A media mañana se organizó el entierro en forma de procesión. El niño había de ser enterrado en el cementerio del pueblo más próximo, que era donde estaba empadronado, a pesar de que los frailes hubieran preferido dejarlo allí con ellos en el pequeño camposanto de la huerta; pero fue imposible por la ley que imperaba y las propias reglas de la Orden y a primera hora de la tarde se puso por fin en camino la gran comitiva, en la cual iban, con los frailes en procesión, las autoridades de los pueblos y gran parte de sus vecinos, entre los cuales no faltaba la familia de Manuel con Manuel mismo, quien apenas si recordaba de aquel niño que sólo una tarde conociera. Del pueblo más rico había enviado su Ayuntamiento la banda de música, que tocaba una marcha fúnebre muy lenta y tristona y como a pedazos, de separados que los músicos iban.
Por cierto, que si Marcelino hubiera vivido y hubiese asistido a un entierro semejante al suyo, habría reparado en que el músico que tocaba el bombo de aquella banda era muy delgadito y parecía ir a perder el equilibrio por el gran peso de su tambor, mientras que el que tocaba el clarinete era un gordo enorme, que parecía fumar en aquella especie de estrecha boquilla que era en sus manos la delgada trompeta.
Los frailes entonaban sus cánticos y la banda su marcha fúnebre. Las gentes rezaban de viva voz y sólo los niños reían y saltaban por el camino, sin darse cuenta de nada.

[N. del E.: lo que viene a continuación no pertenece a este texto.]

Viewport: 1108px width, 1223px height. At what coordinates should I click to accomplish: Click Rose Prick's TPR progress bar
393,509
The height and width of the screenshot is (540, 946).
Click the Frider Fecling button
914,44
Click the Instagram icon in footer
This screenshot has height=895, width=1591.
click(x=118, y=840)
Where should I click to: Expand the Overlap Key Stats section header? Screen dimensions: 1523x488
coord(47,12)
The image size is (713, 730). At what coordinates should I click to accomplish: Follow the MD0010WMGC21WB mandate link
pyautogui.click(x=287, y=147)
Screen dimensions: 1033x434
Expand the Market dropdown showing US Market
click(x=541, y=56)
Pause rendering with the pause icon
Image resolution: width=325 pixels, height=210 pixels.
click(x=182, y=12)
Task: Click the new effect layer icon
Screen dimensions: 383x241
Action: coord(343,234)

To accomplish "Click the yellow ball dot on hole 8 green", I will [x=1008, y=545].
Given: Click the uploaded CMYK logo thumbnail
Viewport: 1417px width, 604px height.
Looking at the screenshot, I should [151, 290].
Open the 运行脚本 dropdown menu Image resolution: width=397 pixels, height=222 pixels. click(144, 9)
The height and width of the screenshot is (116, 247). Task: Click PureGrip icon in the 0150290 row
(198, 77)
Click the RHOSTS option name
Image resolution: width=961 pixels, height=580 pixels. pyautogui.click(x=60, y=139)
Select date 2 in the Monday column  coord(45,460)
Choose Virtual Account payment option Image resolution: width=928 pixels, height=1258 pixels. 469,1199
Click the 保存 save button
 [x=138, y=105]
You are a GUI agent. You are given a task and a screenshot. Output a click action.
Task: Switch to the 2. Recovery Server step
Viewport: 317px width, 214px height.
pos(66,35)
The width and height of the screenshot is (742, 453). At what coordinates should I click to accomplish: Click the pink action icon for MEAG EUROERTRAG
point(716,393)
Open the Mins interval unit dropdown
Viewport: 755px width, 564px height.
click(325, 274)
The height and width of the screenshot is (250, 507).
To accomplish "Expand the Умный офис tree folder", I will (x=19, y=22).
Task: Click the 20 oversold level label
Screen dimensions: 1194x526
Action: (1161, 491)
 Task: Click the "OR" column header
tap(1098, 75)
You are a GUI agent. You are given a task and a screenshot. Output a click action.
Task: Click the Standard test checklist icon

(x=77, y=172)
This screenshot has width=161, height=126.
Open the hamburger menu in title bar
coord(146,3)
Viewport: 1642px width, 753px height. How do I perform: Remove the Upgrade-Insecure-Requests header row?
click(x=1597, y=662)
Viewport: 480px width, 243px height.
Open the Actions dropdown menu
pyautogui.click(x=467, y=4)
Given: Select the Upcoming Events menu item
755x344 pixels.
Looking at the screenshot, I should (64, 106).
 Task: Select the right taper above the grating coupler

Hacía una tarde espléndida, de aquellas tardes que le gustaban a Marcelino Pan y Vino antes de tener su gran Amigo del desván, y los carros y las caballerías seguían a la larga comitiva de a pie cuando, de improviso, unas caprichosas cabras que por allí pastaban en rebaño, atraídas seguramente por la música y los cantos, pusiéronse a seguir el entierro y llegaron con él hasta las puertas del cementerio. Si hubiera podido, también la cabra nodriza de Marcelino habría estado allí, triscando unas pocas hierbas mientras el cuerpo del niño descendía sobre la tierra. El cuerpo, digo. Porque el alma había subido ya hacia su madre, hacia el cielo que tanto decían los frailes, hacia el Señor a quien Marcelino tantas veces había dado de comer y de beber en el desván.